Lee studied the chapter on electricity in “Ye Compleat Knowledge of Philosophy and Sciences” until he could almost say it by heart. Jar of fair glass, brass rod “compleated” with a knob, wooden stopper, sheets of substance tinfoil, chain of brass, three coiled springs—these were the things Lee needed to make the Leyden Jar, which was to be his first forward step in electricity.

Desperately he ransacked the place for “laboratory material” and finally gathered together an old metal door knob, an empty fruit jar, a few links of small chain, some tin cans and bits of wire. It didn’t look very scientific—that pile of junk!

But Lee Renaud set his jaw doggedly, and got down to work. Since he had no “substance tinfoil,” he figured that perhaps pieces of tin from old tin cans might do. So he slit down a can, and cut it nearly all the way off from its bottom. The round bottom he patiently trimmed till it would just slip in through the neck of the jar. By rolling the tin sides smaller, he managed to push the whole affair down into the jar, where the released roll of the tin sprung itself out to fit neatly against the inside surface of the glass. Then the outside had to be “tinned” and Lee kept trying until he found a can that was a good tight fit when the jar was pushed down into it.

And there, he had made a start!
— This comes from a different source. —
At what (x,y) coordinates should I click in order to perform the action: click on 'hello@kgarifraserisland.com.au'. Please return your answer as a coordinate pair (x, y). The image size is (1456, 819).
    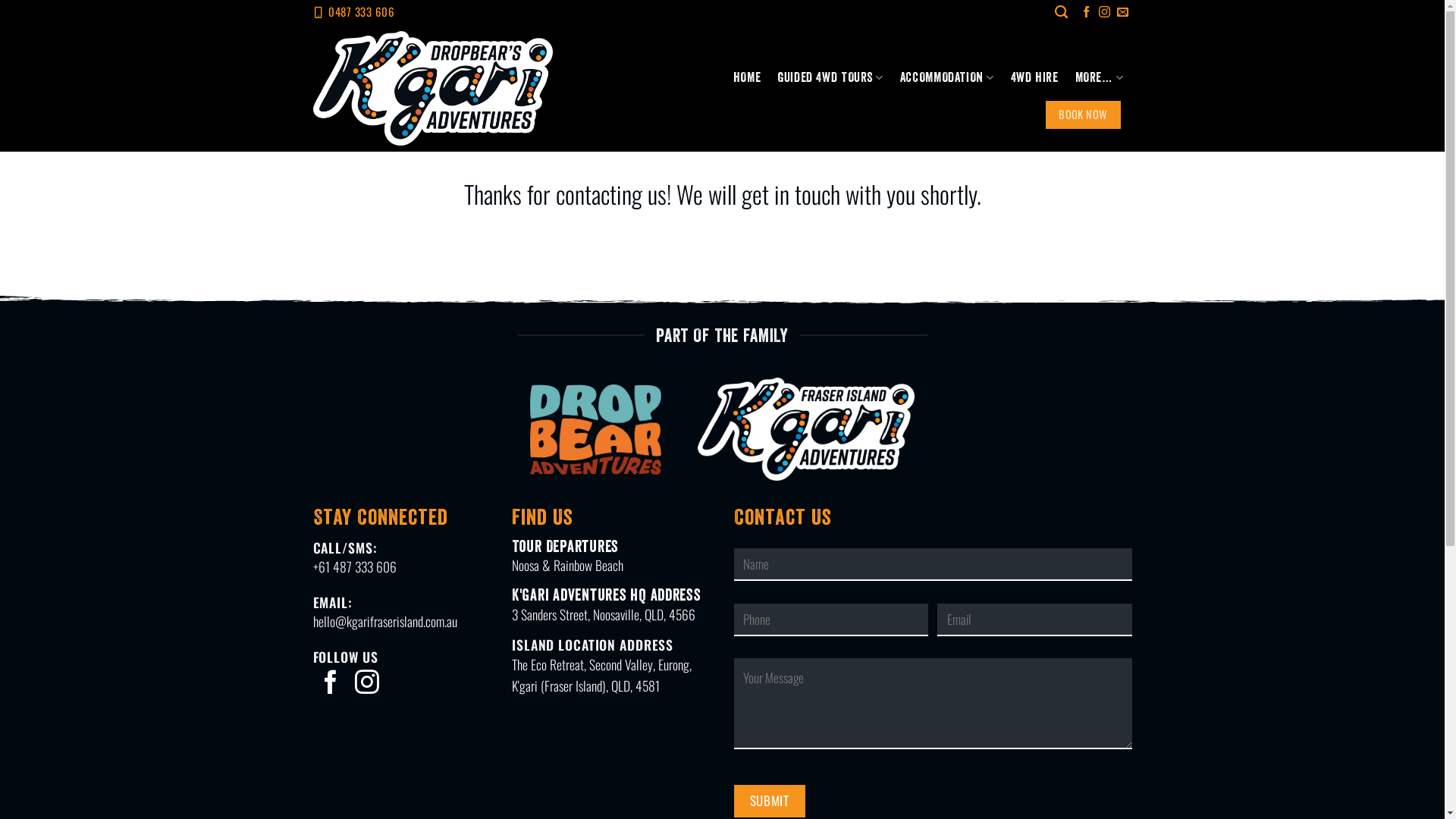
    Looking at the image, I should click on (384, 620).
Instead of tinfoil, the jar was at least covered in tin in the prescribed manner two-thirds of the way up, inside and outside.

Instead of “ye brass rod” that the old book called for, he used a length of wire which he “compleated” with the old brass door knob. He thrust this wire through a wooden stopper he had whittled to fit the mouth of the jar. He had no metal springs, but decided to make the contact with the bit of chain fastened to the end of the wire. When this was thrust down into the jar, the little chain rested on the tin bottom, which was still in part connected with the tin side lining.

Lee Renaud had worked terrifically hard at his job, but now that he stood back to inspect the finished product, it looked more like junk than ever. It didn’t seem humanly possible that such a thing could be an adjunct to collecting power, to storing the marvel of electricity.

Half-heartedly Lee held the knob of the jar to the metal points set against the crystal “friction maker.” After a few minutes of this, he grasped the jar in his left hand and experimentally approached his right thumb towards the knob.

There came a scream and a rattle of glass and tin as the jar was flung from Lee’s hand to smash into a hundred bits on the floor. The boy leaped high in the air and came down, apparently trying to rub himself in six places at the same time.